## [Aim of the exercise]
Find each line in the material below that contains the string "text" and copy those lines.

## [Source records]
▽

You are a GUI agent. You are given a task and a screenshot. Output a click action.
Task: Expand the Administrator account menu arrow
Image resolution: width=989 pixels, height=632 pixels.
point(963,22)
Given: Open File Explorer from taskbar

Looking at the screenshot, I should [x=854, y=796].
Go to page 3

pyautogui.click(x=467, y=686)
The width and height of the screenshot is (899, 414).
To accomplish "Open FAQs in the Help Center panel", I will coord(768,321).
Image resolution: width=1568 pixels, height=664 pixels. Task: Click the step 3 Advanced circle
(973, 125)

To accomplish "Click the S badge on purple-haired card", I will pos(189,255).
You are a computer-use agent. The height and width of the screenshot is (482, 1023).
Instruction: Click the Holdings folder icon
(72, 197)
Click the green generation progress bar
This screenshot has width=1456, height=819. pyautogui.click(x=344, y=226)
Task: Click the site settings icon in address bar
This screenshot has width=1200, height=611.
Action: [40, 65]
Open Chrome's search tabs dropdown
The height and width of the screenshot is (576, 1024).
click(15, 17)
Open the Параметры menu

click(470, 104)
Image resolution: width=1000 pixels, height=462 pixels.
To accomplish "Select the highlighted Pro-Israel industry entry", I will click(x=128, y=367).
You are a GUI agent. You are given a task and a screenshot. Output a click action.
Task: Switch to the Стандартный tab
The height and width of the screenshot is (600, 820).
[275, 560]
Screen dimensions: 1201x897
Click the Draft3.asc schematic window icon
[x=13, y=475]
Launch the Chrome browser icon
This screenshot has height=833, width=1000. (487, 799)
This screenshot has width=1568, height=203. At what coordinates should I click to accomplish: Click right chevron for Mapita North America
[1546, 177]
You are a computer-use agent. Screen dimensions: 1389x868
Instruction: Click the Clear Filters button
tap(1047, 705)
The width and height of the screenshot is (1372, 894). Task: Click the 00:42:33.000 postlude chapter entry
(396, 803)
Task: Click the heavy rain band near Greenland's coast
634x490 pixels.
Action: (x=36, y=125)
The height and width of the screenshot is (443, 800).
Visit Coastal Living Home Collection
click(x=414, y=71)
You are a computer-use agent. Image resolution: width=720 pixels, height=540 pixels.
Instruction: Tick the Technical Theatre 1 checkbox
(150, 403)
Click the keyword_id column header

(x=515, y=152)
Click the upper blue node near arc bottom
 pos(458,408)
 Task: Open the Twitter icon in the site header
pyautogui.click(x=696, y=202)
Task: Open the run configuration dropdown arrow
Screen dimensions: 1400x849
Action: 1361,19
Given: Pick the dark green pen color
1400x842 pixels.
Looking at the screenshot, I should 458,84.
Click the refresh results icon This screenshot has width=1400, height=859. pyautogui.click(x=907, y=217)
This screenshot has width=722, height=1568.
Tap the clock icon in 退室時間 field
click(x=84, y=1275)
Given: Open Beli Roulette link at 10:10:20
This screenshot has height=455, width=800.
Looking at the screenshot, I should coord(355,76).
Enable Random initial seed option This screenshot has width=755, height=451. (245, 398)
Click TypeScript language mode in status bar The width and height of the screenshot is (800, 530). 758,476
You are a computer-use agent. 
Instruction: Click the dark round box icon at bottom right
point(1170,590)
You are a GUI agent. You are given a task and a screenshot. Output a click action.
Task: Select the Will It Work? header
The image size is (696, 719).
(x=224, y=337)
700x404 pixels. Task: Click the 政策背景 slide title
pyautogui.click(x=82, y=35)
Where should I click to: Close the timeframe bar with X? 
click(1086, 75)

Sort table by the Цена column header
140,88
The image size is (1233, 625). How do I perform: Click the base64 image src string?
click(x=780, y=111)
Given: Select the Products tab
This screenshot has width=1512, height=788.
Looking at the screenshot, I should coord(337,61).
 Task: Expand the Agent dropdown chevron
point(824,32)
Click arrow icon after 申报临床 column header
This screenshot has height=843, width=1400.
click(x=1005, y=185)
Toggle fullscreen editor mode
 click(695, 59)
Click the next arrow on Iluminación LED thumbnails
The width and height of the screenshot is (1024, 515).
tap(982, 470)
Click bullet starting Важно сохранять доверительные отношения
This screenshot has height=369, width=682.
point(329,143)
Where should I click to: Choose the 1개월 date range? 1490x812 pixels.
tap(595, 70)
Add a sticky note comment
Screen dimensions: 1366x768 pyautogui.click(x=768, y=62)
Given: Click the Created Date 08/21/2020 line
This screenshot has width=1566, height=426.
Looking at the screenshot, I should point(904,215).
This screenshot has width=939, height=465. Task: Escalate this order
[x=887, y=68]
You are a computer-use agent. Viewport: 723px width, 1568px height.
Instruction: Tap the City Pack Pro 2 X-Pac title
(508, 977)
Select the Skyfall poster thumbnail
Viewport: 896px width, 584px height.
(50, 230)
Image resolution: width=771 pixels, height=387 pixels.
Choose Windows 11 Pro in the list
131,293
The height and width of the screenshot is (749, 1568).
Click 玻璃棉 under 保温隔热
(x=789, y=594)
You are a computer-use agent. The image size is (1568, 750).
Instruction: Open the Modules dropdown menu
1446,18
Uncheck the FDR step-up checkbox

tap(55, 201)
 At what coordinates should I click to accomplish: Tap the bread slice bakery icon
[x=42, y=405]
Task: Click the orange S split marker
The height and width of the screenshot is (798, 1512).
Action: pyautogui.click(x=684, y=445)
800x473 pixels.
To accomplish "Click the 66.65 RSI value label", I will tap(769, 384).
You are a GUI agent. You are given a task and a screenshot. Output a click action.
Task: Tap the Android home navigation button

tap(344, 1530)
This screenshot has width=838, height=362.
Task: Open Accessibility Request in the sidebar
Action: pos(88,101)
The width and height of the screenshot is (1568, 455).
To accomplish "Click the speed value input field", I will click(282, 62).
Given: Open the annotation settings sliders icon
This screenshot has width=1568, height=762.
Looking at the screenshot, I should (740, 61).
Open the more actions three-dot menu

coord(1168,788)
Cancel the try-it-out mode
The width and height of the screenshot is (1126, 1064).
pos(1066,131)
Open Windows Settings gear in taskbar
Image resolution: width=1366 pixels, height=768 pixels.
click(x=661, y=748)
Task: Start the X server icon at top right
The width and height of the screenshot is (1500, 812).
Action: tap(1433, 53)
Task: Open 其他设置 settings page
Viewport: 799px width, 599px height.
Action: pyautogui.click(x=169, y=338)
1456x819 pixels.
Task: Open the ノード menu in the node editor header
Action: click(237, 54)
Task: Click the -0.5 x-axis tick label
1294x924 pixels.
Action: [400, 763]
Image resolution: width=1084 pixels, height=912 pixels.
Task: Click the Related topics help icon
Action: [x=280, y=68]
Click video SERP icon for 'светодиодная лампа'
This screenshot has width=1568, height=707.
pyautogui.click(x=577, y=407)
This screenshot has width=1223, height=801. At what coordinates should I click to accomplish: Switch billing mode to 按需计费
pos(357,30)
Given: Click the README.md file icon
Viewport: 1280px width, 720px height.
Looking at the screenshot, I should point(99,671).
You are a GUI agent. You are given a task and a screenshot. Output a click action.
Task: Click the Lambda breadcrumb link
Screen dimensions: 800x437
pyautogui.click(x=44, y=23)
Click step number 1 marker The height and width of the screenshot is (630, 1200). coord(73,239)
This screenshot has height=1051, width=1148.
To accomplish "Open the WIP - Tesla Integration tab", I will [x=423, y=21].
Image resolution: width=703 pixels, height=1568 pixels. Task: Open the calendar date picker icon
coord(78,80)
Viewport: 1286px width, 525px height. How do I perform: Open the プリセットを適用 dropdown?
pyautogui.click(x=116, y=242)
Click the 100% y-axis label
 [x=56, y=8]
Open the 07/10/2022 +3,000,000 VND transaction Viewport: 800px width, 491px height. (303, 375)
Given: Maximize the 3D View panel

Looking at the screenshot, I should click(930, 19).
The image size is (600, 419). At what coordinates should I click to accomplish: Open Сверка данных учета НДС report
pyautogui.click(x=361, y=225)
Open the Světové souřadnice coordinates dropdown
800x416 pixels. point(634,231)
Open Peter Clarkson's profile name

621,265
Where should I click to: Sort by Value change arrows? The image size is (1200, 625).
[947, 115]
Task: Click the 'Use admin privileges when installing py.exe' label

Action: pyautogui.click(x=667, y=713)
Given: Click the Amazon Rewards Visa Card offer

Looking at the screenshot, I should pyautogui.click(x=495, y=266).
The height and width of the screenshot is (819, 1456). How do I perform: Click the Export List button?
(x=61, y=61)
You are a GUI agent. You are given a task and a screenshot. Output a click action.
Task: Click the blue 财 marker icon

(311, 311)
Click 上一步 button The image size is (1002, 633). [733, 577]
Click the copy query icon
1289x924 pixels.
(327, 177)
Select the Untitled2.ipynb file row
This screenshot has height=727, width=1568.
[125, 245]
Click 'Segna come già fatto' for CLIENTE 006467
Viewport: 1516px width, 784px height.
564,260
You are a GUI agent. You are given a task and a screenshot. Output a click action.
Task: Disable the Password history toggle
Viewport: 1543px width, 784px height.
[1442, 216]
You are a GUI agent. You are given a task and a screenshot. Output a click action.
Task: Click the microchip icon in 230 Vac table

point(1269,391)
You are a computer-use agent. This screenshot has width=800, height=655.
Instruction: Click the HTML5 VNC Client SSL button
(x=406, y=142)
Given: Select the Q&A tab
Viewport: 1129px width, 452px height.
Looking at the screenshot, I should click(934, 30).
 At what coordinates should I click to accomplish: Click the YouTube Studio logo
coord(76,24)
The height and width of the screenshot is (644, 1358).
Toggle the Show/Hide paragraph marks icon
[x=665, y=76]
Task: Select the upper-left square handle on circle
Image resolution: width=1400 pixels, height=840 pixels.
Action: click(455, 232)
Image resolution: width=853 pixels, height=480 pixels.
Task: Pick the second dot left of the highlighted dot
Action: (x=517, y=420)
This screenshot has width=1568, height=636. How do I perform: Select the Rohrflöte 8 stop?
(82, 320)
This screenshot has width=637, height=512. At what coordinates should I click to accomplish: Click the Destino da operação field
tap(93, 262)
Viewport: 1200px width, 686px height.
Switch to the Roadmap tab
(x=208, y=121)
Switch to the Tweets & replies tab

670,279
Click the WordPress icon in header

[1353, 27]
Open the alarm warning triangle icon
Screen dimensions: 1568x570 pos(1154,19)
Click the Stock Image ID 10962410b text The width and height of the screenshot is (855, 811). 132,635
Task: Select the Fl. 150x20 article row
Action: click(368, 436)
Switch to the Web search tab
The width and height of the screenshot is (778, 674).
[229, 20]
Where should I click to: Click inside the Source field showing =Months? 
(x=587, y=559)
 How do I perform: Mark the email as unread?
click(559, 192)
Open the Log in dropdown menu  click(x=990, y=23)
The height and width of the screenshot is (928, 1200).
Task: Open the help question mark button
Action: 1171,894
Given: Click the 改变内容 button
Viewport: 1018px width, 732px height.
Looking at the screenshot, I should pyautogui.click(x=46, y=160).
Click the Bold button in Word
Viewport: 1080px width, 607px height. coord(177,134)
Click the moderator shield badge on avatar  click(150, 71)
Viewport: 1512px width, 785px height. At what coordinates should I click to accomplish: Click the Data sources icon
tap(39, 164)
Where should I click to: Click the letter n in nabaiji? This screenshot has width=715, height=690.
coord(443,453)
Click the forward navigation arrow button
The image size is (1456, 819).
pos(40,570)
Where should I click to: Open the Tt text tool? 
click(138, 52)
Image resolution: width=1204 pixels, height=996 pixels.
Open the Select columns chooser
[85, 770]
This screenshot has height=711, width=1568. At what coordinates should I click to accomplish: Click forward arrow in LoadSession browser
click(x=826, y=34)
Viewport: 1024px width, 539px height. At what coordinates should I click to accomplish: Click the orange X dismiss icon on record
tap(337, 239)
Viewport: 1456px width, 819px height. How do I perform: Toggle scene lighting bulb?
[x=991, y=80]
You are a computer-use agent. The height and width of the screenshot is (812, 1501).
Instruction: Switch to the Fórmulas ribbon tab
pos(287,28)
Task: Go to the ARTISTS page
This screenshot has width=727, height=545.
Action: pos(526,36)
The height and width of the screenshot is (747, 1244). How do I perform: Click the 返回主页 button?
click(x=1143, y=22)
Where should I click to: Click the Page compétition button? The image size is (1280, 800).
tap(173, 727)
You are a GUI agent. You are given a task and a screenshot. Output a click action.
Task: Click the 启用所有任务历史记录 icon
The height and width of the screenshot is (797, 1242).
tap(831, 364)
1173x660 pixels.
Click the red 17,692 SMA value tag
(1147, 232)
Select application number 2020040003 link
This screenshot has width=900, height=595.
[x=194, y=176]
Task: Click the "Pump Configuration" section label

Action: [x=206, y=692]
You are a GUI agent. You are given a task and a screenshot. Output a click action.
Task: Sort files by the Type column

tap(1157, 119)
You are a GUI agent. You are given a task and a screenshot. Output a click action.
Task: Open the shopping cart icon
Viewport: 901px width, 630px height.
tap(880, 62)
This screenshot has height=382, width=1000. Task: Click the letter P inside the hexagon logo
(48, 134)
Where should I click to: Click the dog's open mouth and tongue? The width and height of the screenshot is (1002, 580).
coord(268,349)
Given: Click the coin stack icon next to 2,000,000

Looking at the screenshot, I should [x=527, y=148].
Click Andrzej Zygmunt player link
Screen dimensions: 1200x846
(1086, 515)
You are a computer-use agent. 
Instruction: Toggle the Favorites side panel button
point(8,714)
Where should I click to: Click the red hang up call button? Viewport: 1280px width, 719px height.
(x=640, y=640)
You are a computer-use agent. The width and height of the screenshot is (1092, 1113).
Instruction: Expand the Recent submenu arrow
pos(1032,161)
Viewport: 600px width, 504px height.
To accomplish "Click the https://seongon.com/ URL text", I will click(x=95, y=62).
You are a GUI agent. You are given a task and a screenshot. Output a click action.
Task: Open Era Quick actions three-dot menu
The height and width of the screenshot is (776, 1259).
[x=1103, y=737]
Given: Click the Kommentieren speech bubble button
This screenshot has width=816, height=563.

△

## [Correct response]
Click the Stock Image ID 10962410b text The width and height of the screenshot is (855, 811). 132,635
Where should I click to: Open the Tt text tool? 
To accomplish "Click the https://seongon.com/ URL text", I will click(x=95, y=62).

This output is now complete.